Northern Ireland news

Future will not be found in division, Arlene Foster warns MLAs

Arlene Foster 
David Young, PA

Outgoing First Minister Arlene Foster has told the Assembly that politicians must stop looking backwards if Northern Ireland is to achieve a shared future.

In what may well have been her last appearance fielding questions from the despatch box, Ms Foster said progress would not be found in division and urged MLAs to show generosity of spirit.

The departing DUP leader, who was forced to quit last month after an internal heave against her, made the comments as she highlighted that responsibility within her party for implementing outstanding commitments in the New Decade, New Approach deal now rested with “others”.

Edwin Poots, who was elected party leader on Friday, is set to appoint a new DUP ministerial team.

While Ms Foster has indicated an intent to stand down as first minister at the end of June, there are suggestions she may face party pressure to leave earlier.

Ms Foster was responding to questions on whether language legislation outlined in the 2020 agreement would be enshrined before the end of current Assembly mandate.

“In terms of getting Royal Assent by the end of this mandate that was of course the intent when we agreed New Decade, New Approach that that would be the way forward,” she told the Assembly.
····················
Transcribe the part of the article on Arlene Foster's address to the Assembly from "While Ms Foster" up to and including "told the Assembly.". The items that come after the article can be ignored.

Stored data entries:
····················
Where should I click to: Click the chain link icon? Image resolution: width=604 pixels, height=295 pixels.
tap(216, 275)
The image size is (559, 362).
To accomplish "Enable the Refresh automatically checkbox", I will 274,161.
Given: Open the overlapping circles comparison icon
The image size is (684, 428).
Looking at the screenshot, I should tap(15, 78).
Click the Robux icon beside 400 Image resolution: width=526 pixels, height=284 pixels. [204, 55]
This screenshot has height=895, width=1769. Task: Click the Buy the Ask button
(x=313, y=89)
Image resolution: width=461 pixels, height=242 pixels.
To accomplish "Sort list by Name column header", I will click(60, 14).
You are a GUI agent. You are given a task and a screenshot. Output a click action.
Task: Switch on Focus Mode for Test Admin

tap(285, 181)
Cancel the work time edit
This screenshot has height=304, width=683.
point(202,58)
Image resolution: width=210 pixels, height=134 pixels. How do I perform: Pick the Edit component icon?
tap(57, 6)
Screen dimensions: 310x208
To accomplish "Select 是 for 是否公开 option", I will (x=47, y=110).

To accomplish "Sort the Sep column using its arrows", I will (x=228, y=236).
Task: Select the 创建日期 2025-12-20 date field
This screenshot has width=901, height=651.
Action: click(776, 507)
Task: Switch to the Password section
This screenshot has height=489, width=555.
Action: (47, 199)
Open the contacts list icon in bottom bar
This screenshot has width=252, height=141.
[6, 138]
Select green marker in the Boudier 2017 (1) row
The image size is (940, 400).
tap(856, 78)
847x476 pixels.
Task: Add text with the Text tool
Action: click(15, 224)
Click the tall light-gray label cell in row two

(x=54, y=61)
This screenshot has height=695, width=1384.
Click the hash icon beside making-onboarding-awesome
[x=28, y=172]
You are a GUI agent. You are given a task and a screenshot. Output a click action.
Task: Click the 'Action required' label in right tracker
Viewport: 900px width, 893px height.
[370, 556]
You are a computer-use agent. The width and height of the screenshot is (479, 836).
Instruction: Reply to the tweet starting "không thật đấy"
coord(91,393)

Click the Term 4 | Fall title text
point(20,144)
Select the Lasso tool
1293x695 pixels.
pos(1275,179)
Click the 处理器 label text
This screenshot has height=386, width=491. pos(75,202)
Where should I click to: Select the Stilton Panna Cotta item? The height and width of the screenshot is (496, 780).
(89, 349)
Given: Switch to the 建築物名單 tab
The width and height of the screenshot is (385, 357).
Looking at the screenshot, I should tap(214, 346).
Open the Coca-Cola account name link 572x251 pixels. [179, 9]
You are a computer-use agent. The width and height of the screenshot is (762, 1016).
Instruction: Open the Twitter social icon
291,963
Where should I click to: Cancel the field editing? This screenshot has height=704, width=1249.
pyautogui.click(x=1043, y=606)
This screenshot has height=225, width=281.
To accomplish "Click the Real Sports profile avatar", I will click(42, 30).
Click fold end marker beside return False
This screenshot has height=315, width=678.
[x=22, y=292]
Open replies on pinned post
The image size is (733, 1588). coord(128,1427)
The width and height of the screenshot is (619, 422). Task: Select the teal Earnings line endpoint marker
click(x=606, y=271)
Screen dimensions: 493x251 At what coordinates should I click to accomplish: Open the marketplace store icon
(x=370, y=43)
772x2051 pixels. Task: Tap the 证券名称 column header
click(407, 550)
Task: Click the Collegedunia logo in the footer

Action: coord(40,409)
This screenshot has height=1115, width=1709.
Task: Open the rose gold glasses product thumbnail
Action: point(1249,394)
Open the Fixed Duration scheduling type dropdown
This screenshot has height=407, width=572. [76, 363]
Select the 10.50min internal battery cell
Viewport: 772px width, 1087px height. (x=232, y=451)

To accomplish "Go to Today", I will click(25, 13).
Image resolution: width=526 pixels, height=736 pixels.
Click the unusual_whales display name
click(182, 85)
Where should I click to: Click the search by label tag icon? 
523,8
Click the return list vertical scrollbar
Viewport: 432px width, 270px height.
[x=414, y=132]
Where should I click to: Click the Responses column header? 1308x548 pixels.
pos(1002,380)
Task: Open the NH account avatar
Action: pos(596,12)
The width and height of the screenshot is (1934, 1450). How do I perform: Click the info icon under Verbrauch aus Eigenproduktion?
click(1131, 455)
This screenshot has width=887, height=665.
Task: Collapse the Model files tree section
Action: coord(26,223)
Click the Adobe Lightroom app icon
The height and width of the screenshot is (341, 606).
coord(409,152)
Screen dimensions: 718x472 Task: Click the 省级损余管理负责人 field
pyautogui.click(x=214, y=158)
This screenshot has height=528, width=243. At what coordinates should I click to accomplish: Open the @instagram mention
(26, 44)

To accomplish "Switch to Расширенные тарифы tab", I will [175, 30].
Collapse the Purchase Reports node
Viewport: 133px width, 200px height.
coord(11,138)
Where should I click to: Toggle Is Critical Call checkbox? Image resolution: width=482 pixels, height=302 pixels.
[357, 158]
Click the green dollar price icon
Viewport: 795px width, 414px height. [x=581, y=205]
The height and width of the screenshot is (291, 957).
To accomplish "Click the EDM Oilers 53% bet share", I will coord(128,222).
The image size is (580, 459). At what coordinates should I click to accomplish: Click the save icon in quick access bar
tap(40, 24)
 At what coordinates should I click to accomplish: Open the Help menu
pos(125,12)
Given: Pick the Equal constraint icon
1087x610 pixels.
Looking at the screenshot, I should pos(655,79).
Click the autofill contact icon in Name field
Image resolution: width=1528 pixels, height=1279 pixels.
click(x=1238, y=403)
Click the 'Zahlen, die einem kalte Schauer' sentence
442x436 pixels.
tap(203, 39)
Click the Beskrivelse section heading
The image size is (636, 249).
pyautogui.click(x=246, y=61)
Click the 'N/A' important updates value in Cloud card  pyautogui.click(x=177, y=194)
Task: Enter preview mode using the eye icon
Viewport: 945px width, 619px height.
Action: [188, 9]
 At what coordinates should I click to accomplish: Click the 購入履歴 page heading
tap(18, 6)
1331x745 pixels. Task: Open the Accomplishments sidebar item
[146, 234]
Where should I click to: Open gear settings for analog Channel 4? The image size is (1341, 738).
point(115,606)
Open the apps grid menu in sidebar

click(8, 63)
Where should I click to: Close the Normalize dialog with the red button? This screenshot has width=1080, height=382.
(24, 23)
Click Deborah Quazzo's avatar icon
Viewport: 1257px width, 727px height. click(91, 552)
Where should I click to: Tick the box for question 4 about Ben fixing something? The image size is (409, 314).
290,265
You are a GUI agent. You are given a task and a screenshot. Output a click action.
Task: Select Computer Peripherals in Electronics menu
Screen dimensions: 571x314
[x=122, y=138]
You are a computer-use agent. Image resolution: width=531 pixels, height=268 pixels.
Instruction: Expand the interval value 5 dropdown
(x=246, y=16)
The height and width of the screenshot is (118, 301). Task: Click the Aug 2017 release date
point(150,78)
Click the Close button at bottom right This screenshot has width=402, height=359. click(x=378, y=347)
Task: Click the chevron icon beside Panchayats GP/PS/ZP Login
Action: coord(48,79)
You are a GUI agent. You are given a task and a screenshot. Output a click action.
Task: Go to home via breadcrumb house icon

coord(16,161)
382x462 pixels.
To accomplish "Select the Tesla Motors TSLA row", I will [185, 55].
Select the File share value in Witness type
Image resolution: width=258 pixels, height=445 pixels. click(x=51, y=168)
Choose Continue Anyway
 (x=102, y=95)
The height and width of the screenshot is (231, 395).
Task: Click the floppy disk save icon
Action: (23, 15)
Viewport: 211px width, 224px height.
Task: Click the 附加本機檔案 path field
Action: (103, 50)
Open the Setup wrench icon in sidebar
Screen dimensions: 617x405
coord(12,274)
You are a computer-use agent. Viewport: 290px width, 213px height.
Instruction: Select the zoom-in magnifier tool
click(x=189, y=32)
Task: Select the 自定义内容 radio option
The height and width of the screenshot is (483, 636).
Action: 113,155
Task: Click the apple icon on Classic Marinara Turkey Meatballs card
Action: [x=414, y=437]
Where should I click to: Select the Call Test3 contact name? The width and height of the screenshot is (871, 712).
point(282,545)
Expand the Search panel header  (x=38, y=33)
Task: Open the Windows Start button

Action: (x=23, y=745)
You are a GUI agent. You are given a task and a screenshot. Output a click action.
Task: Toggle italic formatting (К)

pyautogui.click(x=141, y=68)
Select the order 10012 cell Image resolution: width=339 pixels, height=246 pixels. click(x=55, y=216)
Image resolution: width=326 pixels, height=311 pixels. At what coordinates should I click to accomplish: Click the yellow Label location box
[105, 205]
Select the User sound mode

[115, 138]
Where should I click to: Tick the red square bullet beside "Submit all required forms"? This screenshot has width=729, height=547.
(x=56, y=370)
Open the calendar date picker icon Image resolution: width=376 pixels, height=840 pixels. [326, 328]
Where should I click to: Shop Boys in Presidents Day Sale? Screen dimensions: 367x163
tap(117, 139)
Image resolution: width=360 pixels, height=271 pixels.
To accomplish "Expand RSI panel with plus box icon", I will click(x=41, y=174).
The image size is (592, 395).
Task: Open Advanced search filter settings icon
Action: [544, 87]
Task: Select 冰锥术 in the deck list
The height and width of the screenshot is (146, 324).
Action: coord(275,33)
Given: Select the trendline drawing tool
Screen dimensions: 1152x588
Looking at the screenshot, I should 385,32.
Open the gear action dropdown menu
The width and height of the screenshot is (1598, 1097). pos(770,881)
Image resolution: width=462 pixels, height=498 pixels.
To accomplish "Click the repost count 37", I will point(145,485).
····················
Answer section
While Ms Foster has indicated an intent to stand down as first minister at the end of June, there are suggestions she may face party pressure to leave earlier.

Ms Foster was responding to questions on whether language legislation outlined in the 2020 agreement would be enshrined before the end of current Assembly mandate.

“In terms of getting Royal Assent by the end of this mandate that was of course the intent when we agreed New Decade, New Approach that that would be the way forward,” she told the Assembly.